- [GOAL OF THE EXERCISE]
This exercise calls for the line with "Task: Click the", the line with "Viewport: 1261px width, 428px height.", and all lines between them in the material below, output exactly and with no other lines.

- [SUPPLIED DATA]
──────────────────────────────

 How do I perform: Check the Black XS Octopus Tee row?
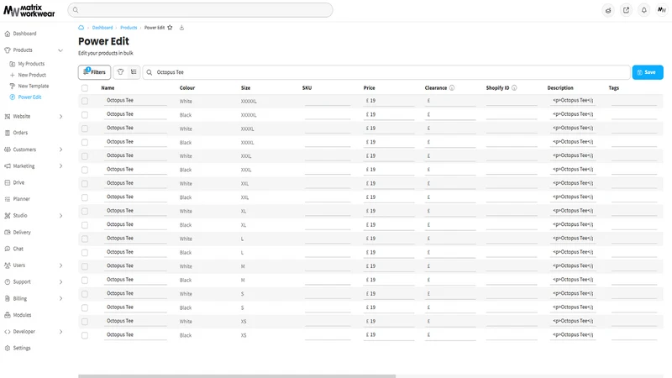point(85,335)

──────────────────────────────

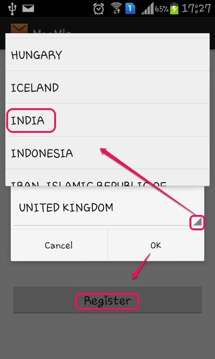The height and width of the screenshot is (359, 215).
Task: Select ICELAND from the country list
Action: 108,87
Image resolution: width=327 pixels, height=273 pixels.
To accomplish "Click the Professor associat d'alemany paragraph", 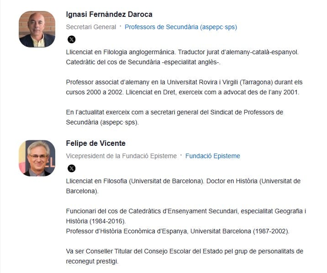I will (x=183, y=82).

──────────────────────────────

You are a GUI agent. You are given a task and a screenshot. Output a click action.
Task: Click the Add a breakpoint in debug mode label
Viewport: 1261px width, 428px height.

──────────────────────────────

- [RESPONSE AREA]
Task: Click the Add a breakpoint in debug mode label
Viewport: 1261px width, 428px height.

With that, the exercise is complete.